November new-vehicle retail sales are expected to decline compared with one year ago, according to J.D. Power and Associates, which gathers real-time transaction data from more than 8,900 new car dealers across the United States.
November new-vehicle retail sales are expected to come in at 547,800 units. This represents a seasonally adjusted selling rate (SAAR) – take a deep breath — of 8.2 million units. Total sales for November are projected to come in at 687,800 units, up 0.4% from November 2008, with fleet volume expected to increase by 3.5% from one year ago. Automakers and dealers continue to be punished by the ongoing Great Recession and a jobless recovery.

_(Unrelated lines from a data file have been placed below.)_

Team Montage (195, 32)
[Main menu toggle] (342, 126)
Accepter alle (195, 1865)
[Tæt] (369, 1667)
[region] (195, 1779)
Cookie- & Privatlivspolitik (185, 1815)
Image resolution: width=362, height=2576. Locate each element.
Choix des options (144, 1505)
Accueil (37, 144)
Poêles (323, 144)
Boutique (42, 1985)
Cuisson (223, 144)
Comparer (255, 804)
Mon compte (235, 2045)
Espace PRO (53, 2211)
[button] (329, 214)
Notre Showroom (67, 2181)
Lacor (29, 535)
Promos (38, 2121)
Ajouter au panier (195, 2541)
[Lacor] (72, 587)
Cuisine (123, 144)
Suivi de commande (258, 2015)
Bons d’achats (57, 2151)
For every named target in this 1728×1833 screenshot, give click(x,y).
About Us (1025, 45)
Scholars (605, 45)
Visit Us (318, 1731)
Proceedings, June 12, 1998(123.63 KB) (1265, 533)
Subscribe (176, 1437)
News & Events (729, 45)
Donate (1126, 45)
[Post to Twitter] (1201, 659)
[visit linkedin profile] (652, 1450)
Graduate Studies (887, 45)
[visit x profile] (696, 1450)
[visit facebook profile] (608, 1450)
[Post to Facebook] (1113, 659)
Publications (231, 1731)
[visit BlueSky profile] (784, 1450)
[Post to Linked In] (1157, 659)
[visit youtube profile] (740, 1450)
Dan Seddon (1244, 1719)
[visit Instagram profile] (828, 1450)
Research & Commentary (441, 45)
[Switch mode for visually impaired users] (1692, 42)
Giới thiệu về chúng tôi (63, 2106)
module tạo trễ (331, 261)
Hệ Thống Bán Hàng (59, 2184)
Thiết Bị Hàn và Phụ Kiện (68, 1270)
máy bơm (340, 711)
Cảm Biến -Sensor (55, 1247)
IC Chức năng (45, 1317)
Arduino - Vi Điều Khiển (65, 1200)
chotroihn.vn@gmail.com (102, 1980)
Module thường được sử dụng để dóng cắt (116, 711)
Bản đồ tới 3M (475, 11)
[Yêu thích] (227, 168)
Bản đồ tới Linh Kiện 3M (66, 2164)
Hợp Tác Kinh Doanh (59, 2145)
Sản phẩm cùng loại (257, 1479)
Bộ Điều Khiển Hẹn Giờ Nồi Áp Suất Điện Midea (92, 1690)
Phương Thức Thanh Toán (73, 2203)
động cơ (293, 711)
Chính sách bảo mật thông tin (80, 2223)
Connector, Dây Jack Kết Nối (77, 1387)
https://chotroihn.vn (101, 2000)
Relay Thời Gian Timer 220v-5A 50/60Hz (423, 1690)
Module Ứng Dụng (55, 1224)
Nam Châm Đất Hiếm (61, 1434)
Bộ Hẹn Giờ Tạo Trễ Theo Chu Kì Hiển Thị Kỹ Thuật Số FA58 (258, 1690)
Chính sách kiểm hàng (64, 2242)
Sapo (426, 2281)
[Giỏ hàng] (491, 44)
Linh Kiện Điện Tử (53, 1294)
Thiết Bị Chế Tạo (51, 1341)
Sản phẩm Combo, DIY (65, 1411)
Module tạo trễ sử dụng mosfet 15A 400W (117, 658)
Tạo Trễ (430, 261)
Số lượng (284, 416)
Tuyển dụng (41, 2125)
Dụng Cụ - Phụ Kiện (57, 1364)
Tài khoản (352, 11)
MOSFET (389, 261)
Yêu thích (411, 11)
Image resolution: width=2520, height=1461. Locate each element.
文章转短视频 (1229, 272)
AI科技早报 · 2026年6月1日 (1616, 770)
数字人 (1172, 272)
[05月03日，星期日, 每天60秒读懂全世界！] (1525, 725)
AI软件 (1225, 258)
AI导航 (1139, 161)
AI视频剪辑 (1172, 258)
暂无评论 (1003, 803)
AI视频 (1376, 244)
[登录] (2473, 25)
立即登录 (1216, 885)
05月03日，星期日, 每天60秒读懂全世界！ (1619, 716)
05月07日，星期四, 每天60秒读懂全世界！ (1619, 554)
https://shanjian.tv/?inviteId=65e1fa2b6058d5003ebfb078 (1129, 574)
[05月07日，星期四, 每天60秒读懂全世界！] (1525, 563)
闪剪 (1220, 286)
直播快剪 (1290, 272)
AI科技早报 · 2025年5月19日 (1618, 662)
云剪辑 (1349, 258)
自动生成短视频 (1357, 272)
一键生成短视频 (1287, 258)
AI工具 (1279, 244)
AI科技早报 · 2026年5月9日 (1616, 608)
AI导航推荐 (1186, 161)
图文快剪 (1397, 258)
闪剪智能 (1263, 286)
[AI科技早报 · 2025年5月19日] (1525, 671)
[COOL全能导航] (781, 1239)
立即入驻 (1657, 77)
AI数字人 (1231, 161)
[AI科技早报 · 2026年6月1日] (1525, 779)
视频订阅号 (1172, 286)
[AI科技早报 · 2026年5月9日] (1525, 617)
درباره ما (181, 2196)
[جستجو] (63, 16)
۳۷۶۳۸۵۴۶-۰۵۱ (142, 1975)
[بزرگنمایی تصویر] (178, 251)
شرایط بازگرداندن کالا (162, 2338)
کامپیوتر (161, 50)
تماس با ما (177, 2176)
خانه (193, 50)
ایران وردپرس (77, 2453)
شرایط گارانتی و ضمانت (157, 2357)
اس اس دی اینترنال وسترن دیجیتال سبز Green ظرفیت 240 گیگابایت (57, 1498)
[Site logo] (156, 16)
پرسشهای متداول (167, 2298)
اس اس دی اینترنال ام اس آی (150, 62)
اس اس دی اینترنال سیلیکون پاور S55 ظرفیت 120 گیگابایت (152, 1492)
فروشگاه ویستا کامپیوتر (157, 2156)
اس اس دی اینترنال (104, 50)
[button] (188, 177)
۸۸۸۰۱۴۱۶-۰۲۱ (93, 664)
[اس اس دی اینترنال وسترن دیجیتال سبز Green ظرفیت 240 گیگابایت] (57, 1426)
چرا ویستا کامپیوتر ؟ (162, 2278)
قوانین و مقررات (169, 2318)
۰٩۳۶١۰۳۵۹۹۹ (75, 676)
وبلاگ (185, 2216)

The latest prediction confirms the cautious attitude of most industry executives, who while trying to talk the market up, are extremely conservative in their private statements to media, as well as with their production scheduling. As always, follow the actions of corporations not their pronouncements.
Severely depressed sales would normally be good news for consumers, as it would prompt higher incentives, thereby decreasing prices.
However, the drastic cutbacks in production and factory closings that have occurred during the past several years and loss hundreds upon hundreds of thousands of autoworkers’ jobs has changed the old marketing equation. Inventories are now being tightly controlled, and the amount of incentives is decreasing as most makers try to bolster bottom lines by increasing prices.